Я рисую дом с двумя окнами. Следователь берет листок, внимательно рассматривает рисунок, усмехается и рисует рядом с моим домом свой – тоже с двумя окнами.
– Вот, видишь? – спрашивает он. – Так рисуют чертежники. Я сам был чертежником.
– Так я же учился только на первом курсе…
– Ай-яй-яй, как нехорошо обманывать старших. Разве ты не знаешь, что в Советском Союзе есть приказ 76/924-а, подписанный председателем ГКО Сталиным о том, что студенты первых курсов не призываются в армию? Или, может быть, ты добровольно бросил матушку и папашку? А? Может быть, ты ушел бить фашистских гадов добровольно?
– Нет, я из института ушел, а меня и забрали в армию…
– Добровольно ушел из института?
– Прогнали…
– Плохо учился?
– Да.
– По каким предметам плохо учился?
– По всем.
– И по черчению тоже?
– Тоже.
– А как же ты сдал вступительные экзамены? – смеется следователь. – А? Разве ты не сдавал специальный предмет? Рисунок? Два чертежа?
Я молчу.
– Ну? – тихо говорил следователь. – Совсем запутался в лжи, маленький шалунишка?
Следователь откидывается на спинку стула, снимает пенсне, протирает стекла замшевой тряпочкой, вздыхает и лезет за сигаретами. Он закуривает, прячет зажигалку в нагрудный карман черного френча и нажимает кнопку звонка. Входят двое – тоже в черном.
«Сейчас начнется, – думаю я и чувствую, как у меня холодеют руки. – Сейчас он покажет зубы, этот очкастый».
Следователь барабанит пальцами по столу и смотрит на меня, по-прежнему улыбаясь. Он смотрит на меня минуту-другую, целую вечность. Потом поднимается, обходит стол, опирается на мое плечо и говорит:
– Я ничего от тебя не хочу. Я хочу тебе добра.
Он возвращается за стол и начинает что-то быстро писать на графленом листке бумаги. Иногда он замирает и сидит, закрыв глаза. Потом делает глубокую затяжку, выпускает голубой дым тонкой струйкой к потолку и снова продолжает писать.

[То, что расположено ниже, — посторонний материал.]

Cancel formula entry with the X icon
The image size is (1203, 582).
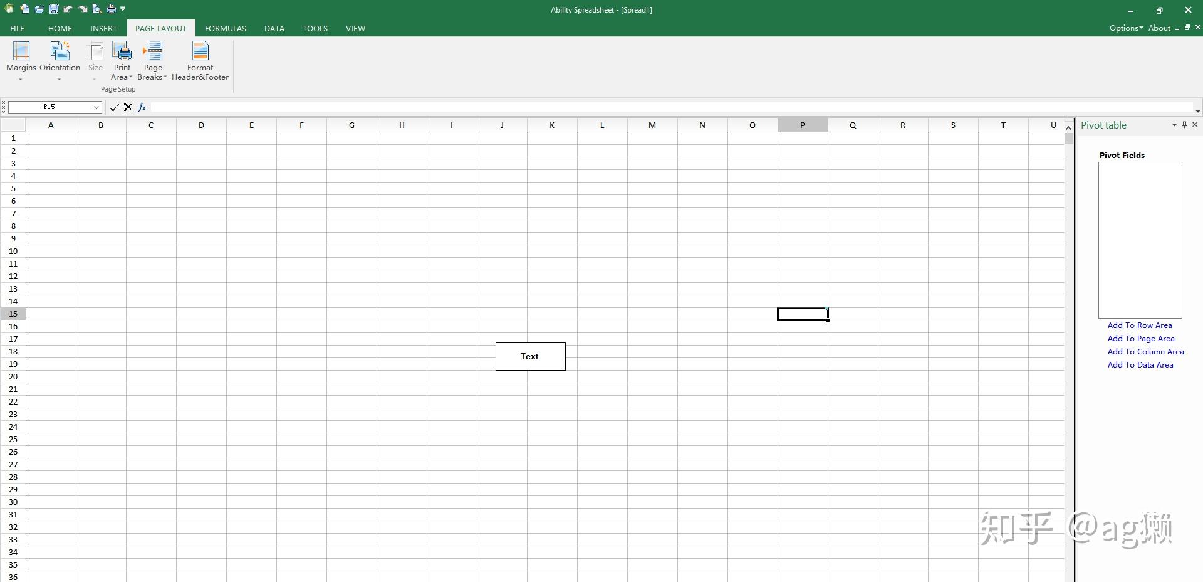128,107
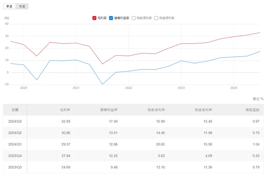Click the 毛利率 table column header
This screenshot has height=175, width=267.
point(65,110)
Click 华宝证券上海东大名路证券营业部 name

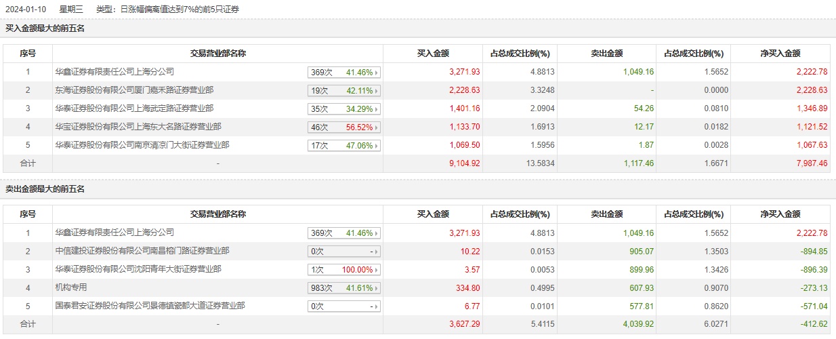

Так продолжается полчаса, не меньше. Потом он вскидывает голову, видит меня, изумляется и спрашивает:
– О, ты еще здесь, врунишка? Сейчас ты пойдешь в баньку, а потом в камеру. Отдохнешь, поспишь и снова придешь ко мне. Есть возражения? – Он улыбается. – Или «замечания к проекту резолюции»? Нет. Ну и хорошо.
Он отдает приказ двум в черном, что замерли у двери. Те подходят ко мне, несильно ударяют по шее и уводят из кабинета.